Leitsatz:
Eine Änderung von vertragswesentlichen Vereinbarungen ist nur dann gemäß § 550 Satz 1 BGB schriftformbedürftig, wenn sie für einen ein Jahr übersteigenden Zeitraum Geltung beansprucht.
BGH vom 15.9.2021 – XII ZR 60/20 –
Langfassung: www.bundesgerichtshof.de [PDF, 4 Seiten]

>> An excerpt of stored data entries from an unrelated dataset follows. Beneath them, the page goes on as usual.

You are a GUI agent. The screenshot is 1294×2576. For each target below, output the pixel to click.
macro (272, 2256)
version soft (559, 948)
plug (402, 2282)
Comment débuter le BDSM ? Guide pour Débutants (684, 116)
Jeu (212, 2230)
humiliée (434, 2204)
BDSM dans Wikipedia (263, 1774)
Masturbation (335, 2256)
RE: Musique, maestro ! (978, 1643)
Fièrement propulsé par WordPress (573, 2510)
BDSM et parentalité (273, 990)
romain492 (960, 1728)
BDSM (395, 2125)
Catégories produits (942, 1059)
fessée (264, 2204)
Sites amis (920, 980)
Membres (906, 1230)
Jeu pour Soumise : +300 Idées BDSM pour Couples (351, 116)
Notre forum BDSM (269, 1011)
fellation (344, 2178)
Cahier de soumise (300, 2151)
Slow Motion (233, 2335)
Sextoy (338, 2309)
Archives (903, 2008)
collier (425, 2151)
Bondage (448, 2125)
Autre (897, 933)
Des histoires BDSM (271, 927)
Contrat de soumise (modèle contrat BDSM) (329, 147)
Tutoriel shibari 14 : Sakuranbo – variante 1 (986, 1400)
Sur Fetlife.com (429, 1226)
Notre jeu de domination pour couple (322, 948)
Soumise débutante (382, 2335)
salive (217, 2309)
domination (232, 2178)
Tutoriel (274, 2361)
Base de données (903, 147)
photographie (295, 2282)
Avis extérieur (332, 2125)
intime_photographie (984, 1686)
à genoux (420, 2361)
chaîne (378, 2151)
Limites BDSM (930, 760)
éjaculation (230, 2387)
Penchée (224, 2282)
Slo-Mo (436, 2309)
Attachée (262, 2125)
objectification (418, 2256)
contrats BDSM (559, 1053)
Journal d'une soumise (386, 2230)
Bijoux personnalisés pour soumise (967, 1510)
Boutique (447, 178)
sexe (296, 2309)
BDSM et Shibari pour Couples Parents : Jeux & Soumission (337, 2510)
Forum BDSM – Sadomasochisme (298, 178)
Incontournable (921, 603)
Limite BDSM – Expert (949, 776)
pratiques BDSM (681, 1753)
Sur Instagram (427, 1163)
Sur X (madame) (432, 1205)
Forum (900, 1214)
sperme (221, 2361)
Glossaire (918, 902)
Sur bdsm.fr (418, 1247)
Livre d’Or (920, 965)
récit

Anmerkungen des Berliner Mietervereins
Bei befristeten Mietverhältnissen gewährt § 550 BGB beiden Vertragsparteien eine vorzeitige Kündigung, wenn wesentliche Bestandteile des Mietvertrags nicht in Schriftform vereinbart werden. Dies gilt auch bei nachträglichen Vertragsänderungen. Hier hatten die Parteien eines Gewerbemietverhältnisses zweimal eine Mietminderung für einige Monate – zusammen für 15 Monate – vereinbart. Dies aber nur in Textform (wahrscheinlich per E-Mail), nicht aber in Schriftform durch jeweils eigenhändige Unterschriften. Der Vermieter nahm dies später zum Anlass, das befristete Mietverhältnis lange vor dessen Vertragsablauf zu kündigen.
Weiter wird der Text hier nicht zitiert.